======== Given data ========

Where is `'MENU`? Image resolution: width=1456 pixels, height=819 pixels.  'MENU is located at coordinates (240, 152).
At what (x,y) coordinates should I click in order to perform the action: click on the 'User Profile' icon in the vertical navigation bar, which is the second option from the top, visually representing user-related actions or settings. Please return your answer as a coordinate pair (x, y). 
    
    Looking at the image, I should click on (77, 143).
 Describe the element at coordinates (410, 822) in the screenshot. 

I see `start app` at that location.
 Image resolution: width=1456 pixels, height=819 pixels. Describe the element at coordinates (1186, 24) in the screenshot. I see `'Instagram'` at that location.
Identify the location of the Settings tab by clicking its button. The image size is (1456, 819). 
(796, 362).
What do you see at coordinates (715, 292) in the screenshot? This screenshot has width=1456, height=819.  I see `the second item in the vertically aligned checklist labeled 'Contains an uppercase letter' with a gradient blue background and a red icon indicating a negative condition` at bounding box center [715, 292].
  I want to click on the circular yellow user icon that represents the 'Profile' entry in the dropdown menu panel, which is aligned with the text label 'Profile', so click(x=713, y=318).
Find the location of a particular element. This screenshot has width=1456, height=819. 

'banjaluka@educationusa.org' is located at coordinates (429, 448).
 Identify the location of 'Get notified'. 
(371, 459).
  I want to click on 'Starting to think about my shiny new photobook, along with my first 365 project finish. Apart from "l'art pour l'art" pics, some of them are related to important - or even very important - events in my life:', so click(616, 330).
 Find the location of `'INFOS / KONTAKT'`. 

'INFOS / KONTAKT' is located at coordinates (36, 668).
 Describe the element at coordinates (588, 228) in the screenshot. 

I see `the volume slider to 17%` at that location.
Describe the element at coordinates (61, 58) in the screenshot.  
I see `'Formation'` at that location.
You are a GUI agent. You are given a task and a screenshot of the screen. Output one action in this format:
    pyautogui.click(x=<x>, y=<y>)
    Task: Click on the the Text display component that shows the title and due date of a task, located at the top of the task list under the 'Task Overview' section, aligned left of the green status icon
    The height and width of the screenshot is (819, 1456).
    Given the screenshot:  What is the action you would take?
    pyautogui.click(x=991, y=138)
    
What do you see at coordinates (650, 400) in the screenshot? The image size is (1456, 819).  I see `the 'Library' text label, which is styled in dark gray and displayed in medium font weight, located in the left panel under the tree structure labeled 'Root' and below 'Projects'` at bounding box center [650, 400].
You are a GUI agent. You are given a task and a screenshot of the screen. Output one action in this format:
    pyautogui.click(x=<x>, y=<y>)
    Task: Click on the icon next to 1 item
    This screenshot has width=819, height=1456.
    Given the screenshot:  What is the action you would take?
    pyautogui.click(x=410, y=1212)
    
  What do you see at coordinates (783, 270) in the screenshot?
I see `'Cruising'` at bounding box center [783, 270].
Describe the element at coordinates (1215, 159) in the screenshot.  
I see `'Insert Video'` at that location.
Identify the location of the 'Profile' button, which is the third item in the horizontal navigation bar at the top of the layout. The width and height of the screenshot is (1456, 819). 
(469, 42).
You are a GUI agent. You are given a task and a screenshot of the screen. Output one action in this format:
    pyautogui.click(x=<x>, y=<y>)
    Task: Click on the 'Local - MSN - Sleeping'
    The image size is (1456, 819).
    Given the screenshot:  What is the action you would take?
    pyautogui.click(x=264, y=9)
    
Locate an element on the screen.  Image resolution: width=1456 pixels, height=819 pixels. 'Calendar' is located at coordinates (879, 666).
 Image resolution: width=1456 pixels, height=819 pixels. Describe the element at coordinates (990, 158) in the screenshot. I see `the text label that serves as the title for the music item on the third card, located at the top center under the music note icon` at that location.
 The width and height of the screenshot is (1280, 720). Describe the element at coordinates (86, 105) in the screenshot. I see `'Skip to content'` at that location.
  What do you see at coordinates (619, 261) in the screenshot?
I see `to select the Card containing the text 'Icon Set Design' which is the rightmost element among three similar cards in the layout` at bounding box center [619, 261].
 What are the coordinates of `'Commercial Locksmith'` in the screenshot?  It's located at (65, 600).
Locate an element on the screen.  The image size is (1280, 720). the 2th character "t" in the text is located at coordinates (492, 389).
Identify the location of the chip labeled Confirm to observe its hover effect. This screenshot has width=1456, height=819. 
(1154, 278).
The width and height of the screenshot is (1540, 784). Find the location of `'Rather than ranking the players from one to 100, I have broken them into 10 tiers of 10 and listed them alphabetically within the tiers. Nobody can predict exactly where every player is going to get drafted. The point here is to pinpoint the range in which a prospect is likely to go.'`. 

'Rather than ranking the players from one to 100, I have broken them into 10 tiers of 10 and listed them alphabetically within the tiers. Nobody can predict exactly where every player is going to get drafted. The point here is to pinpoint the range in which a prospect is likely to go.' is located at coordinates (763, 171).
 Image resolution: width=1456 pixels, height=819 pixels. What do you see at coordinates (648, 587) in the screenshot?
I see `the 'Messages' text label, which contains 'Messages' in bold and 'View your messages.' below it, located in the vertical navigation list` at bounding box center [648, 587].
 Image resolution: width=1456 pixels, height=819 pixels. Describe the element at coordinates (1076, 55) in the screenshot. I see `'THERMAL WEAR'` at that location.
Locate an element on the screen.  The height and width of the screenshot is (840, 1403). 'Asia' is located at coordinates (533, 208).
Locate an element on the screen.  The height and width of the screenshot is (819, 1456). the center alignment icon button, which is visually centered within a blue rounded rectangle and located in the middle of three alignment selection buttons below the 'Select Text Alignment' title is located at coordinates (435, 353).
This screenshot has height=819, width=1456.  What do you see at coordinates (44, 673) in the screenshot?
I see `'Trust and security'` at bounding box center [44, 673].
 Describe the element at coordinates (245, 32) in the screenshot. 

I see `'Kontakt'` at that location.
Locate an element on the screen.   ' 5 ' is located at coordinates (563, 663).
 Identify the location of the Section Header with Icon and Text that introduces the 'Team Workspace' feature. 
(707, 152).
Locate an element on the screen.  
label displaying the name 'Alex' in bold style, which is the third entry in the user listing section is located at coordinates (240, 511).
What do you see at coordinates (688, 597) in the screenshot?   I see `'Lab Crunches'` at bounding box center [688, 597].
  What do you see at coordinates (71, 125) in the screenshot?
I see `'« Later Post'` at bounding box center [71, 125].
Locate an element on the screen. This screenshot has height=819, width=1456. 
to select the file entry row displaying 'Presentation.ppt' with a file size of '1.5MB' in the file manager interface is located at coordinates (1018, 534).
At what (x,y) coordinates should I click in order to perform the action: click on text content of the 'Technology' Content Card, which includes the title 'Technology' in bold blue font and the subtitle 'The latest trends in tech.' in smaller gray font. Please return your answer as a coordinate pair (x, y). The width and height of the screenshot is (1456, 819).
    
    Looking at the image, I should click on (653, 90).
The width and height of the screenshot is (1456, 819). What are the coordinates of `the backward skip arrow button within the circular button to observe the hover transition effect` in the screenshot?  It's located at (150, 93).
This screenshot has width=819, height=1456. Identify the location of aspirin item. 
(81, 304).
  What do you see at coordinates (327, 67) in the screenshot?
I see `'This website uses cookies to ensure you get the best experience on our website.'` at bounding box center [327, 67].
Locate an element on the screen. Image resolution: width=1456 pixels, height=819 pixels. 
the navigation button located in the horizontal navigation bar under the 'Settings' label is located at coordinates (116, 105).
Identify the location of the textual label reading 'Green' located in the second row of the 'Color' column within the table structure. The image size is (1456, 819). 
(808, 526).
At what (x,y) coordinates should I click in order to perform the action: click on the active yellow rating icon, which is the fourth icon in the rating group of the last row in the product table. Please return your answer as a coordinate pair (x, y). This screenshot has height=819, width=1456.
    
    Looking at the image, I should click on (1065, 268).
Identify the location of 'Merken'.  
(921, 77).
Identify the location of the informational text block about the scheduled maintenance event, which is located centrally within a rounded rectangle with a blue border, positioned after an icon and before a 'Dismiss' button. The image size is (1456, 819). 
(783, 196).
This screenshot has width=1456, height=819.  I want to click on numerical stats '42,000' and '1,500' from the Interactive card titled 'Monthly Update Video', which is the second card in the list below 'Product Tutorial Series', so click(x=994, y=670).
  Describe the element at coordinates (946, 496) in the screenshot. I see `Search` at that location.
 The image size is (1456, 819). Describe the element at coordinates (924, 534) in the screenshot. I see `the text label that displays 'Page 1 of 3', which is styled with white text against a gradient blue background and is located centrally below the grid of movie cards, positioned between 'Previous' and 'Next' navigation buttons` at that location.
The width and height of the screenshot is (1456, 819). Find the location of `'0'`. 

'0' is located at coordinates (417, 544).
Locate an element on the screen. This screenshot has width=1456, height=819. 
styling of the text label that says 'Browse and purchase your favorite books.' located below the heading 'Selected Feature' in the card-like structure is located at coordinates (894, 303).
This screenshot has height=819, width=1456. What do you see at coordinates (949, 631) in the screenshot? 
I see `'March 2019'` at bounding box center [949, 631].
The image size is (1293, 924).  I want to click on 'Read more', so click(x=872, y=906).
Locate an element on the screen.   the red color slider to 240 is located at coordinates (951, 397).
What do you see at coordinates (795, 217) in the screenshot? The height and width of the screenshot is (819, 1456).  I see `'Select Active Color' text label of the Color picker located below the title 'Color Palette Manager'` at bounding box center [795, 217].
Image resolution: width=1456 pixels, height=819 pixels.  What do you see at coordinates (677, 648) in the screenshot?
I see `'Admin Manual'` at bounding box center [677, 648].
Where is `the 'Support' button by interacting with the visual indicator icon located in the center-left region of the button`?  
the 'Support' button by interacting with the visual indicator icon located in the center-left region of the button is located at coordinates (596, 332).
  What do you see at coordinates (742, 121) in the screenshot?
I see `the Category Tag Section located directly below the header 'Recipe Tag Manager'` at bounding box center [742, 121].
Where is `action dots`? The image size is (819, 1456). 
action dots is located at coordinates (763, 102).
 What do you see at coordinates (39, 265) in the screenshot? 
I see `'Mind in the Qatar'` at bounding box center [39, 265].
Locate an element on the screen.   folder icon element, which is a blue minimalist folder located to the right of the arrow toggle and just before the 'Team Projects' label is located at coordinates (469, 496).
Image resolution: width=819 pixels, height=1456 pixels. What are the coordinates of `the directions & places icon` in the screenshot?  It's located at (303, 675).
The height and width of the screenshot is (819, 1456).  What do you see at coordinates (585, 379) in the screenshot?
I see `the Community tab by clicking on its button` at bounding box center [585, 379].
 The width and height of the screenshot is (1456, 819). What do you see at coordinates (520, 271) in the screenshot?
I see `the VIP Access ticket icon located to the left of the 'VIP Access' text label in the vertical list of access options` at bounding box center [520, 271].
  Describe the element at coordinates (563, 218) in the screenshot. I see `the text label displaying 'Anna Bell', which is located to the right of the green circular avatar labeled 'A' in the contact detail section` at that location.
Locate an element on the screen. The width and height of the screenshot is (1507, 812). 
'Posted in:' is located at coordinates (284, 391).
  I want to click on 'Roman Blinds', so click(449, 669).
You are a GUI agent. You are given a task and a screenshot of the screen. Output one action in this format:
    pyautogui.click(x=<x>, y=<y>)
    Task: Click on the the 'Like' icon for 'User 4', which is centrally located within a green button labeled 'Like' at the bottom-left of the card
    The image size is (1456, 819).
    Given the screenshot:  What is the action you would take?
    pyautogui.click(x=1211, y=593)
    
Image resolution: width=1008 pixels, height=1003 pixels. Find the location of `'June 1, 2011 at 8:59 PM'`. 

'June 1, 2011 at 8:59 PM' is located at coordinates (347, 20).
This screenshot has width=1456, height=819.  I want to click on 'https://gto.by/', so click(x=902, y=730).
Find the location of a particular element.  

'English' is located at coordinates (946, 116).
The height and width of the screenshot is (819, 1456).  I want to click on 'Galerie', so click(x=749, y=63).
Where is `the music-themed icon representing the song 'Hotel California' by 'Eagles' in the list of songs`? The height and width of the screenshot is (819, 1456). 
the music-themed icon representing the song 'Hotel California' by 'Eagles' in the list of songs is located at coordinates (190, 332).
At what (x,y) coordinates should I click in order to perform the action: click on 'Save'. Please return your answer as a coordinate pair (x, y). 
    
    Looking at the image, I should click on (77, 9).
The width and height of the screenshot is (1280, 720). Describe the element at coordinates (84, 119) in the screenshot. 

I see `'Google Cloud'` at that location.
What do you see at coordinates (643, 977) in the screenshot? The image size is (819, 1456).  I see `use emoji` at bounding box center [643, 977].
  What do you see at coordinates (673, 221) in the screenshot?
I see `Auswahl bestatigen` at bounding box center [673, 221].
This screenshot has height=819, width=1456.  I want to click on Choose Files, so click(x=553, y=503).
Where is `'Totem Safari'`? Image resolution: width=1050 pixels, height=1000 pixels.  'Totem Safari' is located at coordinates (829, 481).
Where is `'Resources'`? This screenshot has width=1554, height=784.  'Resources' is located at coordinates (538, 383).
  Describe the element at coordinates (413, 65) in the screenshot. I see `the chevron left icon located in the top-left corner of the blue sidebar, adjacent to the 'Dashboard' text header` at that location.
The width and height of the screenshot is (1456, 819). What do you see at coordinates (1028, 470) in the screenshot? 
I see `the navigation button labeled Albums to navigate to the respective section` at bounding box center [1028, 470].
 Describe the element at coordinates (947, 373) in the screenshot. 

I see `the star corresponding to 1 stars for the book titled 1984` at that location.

========

» **Required task**:
Update the records from the line with "coordinates (435, 353)." through the line with "What do you see at coordinates (688, 597)": write those lines out again, replacing "Locate an element" with "Find an element" and leaving everything else unchanged.

» **Result of this exercise**:
Find an element on the screen.  The height and width of the screenshot is (819, 1456). the center alignment icon button, which is visually centered within a blue rounded rectangle and located in the middle of three alignment selection buttons below the 'Select Text Alignment' title is located at coordinates (435, 353).
This screenshot has height=819, width=1456.  What do you see at coordinates (44, 673) in the screenshot?
I see `'Trust and security'` at bounding box center [44, 673].
 Describe the element at coordinates (245, 32) in the screenshot. 

I see `'Kontakt'` at that location.
Find an element on the screen.   ' 5 ' is located at coordinates (563, 663).
 Identify the location of the Section Header with Icon and Text that introduces the 'Team Workspace' feature. 
(707, 152).
Find an element on the screen.  
label displaying the name 'Alex' in bold style, which is the third entry in the user listing section is located at coordinates (240, 511).
What do you see at coordinates (688, 597) in the screenshot?   I see `'Lab Crunches'` at bounding box center [688, 597].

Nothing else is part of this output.